Por qué me cuesta abrirme emocionalmente (y qué hay detrás)
Hay personas que sienten, piensan y reflexionan mucho… pero cuando llega el momento de expresarlo, algo se bloquea.
Les cuesta hablar de lo que sienten.
Les cuesta mostrarse vulnerables.
Y muchas veces, ni siquiera saben exactamente por qué.
Si te pasa, no es que “seas frío” o que “no tengas emociones”.
En la mayoría de los casos, tiene que ver con cómo has aprendido a relacionarte emocionalmente con los demás.
1. Abrirse emocionalmente implica vulnerabilidad
Abrirse no es solo hablar.
Es exponerse.
Cuando compartes lo que sientes:
puedes sentirte juzgado
puedes sentir rechazo
puedes sentir que pierdes control
Por eso, muchas personas desarrollan una especie de protección emocional automática.
No es falta de capacidad.
Es una forma de protegerse.
2. Aprendemos a no mostrarnos
Muchas veces esto tiene origen en experiencias pasadas.
Por ejemplo:
entornos donde expresar emociones no era seguro
haber sido juzgado o invalidado
sentir que “molestas” cuando hablas de lo que sientes
Con el tiempo, el mensaje interno se vuelve algo así como:
“Mejor me lo guardo”
Y esa estrategia, que en su momento pudo ser útil, se mantiene en la vida adulta.
3. El papel del apego
Nuestra forma de vincularnos influye mucho en esto.
El apego evitativo tiende a alejarse de la intimidad emocional
El apego ansioso puede querer abrirse pero con miedo intenso al rechazo
En ambos casos hay una dificultad común:
sentirse seguro emocionalmente con otra persona
4. Confundir control con fortaleza
Algunas personas han aprendido que:
no mostrar emociones = ser fuerte
no necesitar a nadie = independencia
Pero muchas veces eso es más bien una forma de evitar el malestar emocional.
Abrirse no es debilidad.
Es una forma de conexión.
5. Dificultad para identificar lo que siento
No siempre el problema es solo expresarlo.
A veces también cuesta identificar lo que uno siente.
Esto puede generar:
bloqueo emocional
sensación de desconexión
dificultad para comunicarse
Si no sabes qué sientes, es difícil poder compartirlo.

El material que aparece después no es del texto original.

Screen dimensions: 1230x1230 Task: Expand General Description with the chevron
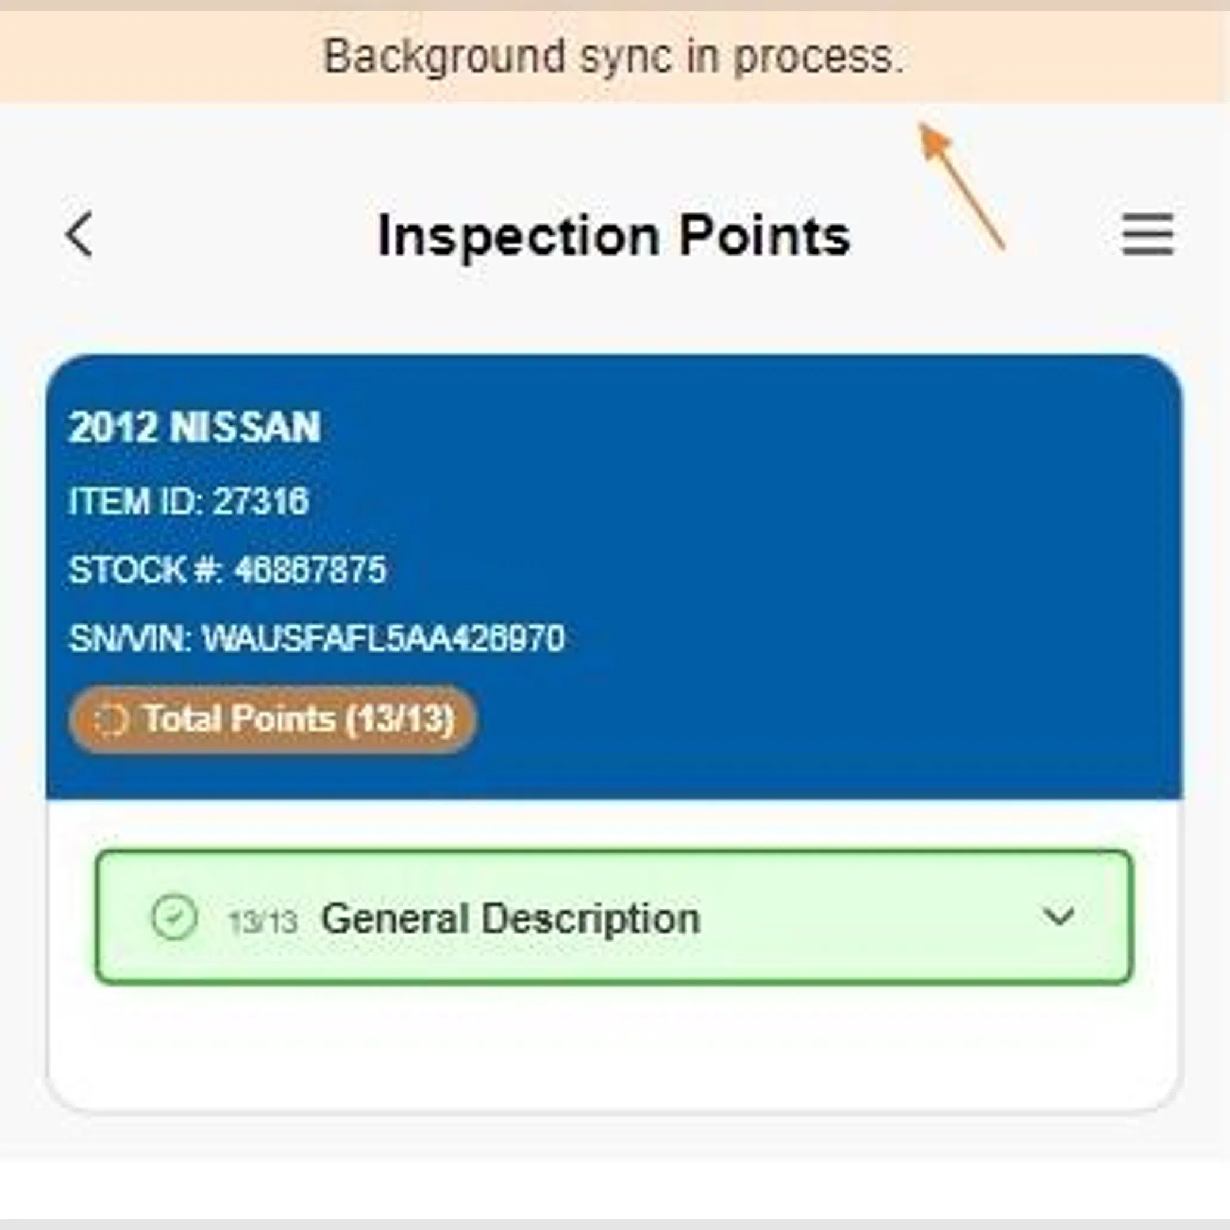tap(1059, 916)
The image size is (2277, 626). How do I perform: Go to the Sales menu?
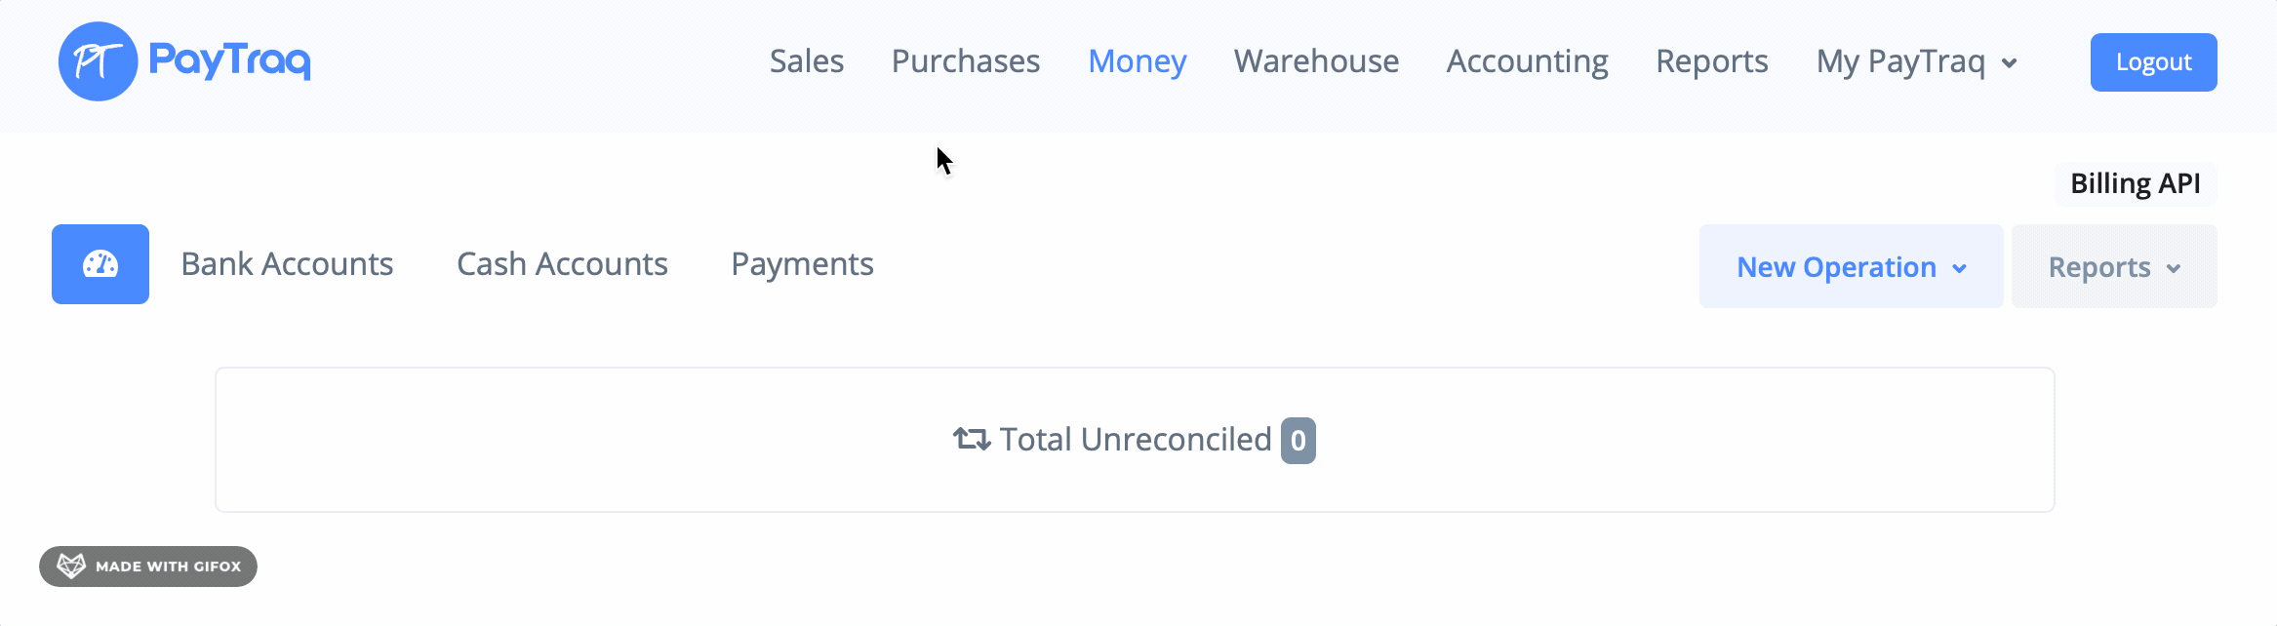pyautogui.click(x=806, y=61)
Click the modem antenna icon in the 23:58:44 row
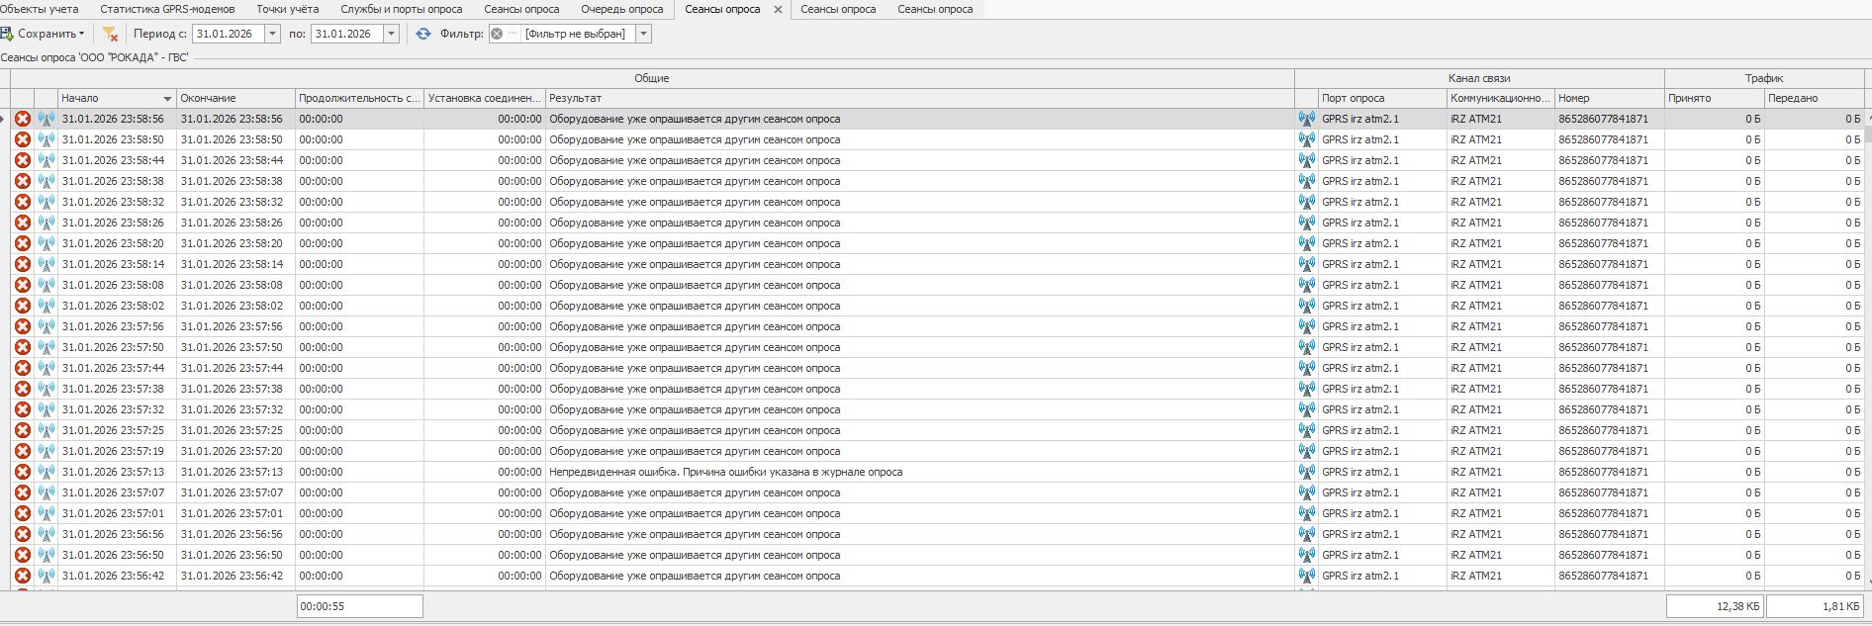The width and height of the screenshot is (1872, 626). pyautogui.click(x=46, y=160)
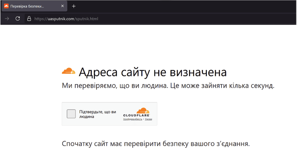The width and height of the screenshot is (297, 167).
Task: Click the orange cloud icon beside the heading
Action: point(69,71)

6. Miedo a perder la imagen que los demás tienen de ti
Abrirse implica mostrar partes más reales:
inseguridad
tristeza
miedo
Y eso puede chocar con la imagen que uno ha construido:
“soy fuerte”
“puedo con todo”
“no necesito a nadie”
El miedo no es solo a sentir…
sino a cómo cambiará la relación con los demás.
7. Se puede trabajar
Esta dificultad no es algo fijo.
En terapia psicológica se puede trabajar:
la seguridad emocional
la expresión de necesidades
la conexión con las propias emociones
la forma de relacionarse con los demás
Poco a poco, muchas personas pasan de cerrarse por protección a abrirse desde la seguridad.
Conclusión
Si te cuesta abrirte emocionalmente, no significa que tengas un problema o que “te falte algo”.
Muchas veces es una forma de protegerte que aprendiste en algún momento de tu vida.
Entender de dónde viene puede ayudarte a empezar a cambiarlo.
Si sientes que esta dificultad está afectando a tus relaciones o a tu bienestar, trabajarla en terapia puede ayudarte a comprender qué hay detrás y desarrollar nuevas formas de vincularte.